__LISTING__:
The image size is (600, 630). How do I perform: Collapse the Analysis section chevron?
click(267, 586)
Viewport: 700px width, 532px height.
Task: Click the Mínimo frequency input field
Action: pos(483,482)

__EXERCISE GOAL__: Copy these rows word for word.

__FINAL RESULT__:
The image size is (600, 630). How do I perform: Collapse the Analysis section chevron?
click(267, 586)
Viewport: 700px width, 532px height.
Task: Click the Mínimo frequency input field
Action: pos(483,482)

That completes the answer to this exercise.